As to coping with boredom, I ran a few games to keep semi-busy. Had an on-going crap game, had a loan business, did a lot of drugs and moved some drugs. Even with that though, there was a lot of time just sitting around the cell, naming your toes and teaching your trouser worm tricks… I wrote a lot, as well. Problem is, when I left they confiscated all my notebooks so I’m missing a few novels I wrote.
CM: So you wouldn’t say you were “reformed” by your incarceration?
LE: Well, I never had a “coming to Jesus” moment and still haven’t. I didn’t actually stop doing criminal acts when I got out. I just stopped getting caught.
That’s fairly easy to do. The only way I got caught before was because my rappies got caught and snitched me out. So, I just worked by myself. I can say that now as the statute of limitations has run out on most of the stuff I did.
Plus, when I was in, it was when they still believed in rehabilitation. I learned a great trade—cutting hair—and when I got out, I literally had dozens and dozens of job offers. The first week on the bricks I took home $500. That was good money in 1968. Very few of us who’d been through barber school went back.
CM: How much of your prison experience has made it into your fiction?
LE: Not as much as people think. It was only two years of my life. I always kind of looked down at those people who do something like spend a couple of years in the service and some war and that becomes their entire life—all they write about or think about.
In the memoir I’m trying to market, I left out a ton of things about say my Navy years and a ton of stuff about my hairstyling years and so on. I tell a few highlights, but left most of that stuff out. My childhood was a gas, too. For instance, I’d been bartending and waiting tables in my grandmother’s bar since I was eight, and on my 12th birthday she figured I was old enough to work as a dispatcher for her cab company, so I did. During the first two hours of that gig, I watched one cabbie shoot another cabbie in the throat and kill him—blood all over all of us.

++++++++

TASKS TO COMPLETE
A: Mark yes or no for each statement below, depending on whether it agrees with the interview, and quote the exact words of the interview that decide each one.
(i) LE says the incarceration reformed him.
(ii) After release, LE got many job offers because of the trade he learned inside.
(iii) LE kept his notebooks when he left.
B: Use the interview to answer each question:
(i) What trade did LE learn while incarcerated?
(ii) How much did LE take home in the first week after release?
(iii) On which birthday did LE start working as a dispatcher for his grandmother's cab company?
C: List every job that LE says in the interview he did for his grandmother's businesses as a child.

++++++++

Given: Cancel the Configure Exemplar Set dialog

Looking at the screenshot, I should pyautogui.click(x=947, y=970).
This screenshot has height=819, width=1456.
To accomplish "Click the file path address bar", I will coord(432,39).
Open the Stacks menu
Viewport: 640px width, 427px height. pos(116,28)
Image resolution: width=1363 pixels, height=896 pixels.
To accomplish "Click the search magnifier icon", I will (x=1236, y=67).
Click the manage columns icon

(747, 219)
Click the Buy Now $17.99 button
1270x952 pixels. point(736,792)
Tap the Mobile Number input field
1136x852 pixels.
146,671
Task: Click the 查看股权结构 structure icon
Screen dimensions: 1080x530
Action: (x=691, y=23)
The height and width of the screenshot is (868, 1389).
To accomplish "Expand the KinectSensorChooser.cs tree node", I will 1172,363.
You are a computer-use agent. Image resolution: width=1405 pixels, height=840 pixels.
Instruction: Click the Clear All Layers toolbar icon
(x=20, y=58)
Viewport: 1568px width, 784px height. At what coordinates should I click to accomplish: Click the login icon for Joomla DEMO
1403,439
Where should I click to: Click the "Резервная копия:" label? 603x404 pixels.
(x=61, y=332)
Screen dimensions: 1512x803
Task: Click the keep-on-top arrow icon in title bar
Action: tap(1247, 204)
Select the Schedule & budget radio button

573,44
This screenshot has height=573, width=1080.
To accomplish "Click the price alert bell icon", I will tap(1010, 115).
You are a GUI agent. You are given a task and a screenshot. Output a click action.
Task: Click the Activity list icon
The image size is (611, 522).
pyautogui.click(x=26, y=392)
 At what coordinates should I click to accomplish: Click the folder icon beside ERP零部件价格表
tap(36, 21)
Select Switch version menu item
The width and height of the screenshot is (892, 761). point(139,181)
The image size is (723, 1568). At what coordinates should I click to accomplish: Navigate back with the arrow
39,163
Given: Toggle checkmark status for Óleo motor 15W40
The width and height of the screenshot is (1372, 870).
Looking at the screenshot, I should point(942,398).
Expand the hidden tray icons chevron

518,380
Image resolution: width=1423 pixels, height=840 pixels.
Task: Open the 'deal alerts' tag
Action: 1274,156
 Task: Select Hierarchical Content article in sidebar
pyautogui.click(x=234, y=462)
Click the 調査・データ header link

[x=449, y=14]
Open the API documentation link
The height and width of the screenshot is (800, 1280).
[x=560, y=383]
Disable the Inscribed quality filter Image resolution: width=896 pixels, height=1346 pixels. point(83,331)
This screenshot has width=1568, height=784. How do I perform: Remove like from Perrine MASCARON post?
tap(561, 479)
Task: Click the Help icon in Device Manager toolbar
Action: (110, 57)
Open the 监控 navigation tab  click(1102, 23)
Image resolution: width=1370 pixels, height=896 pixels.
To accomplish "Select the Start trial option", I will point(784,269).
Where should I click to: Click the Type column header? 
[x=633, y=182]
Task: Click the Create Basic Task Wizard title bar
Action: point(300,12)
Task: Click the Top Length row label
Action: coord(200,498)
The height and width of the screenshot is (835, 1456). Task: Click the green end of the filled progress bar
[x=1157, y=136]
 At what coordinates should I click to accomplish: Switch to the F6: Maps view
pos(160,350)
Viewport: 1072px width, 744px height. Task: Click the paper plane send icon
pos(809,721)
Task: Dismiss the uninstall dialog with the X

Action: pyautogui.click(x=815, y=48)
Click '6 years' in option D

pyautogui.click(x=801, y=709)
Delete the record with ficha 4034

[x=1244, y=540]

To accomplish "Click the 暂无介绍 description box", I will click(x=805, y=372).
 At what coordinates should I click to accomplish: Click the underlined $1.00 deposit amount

++++++++

SOLUTIONS TO THE PROBLEMS
A:
(i) No: "Well, I never had a “coming to Jesus” moment and still haven’t."
(ii) Yes: "I learned a great trade—cutting hair—and when I got out, I literally had dozens and dozens of job offers."
(iii) No: "when I left they confiscated all my notebooks"

B:
(i) Cutting hair.
(ii) $500.
(iii) His 12th birthday.

C: Bartending in her bar, waiting tables in her bar, and working as a dispatcher for her cab company.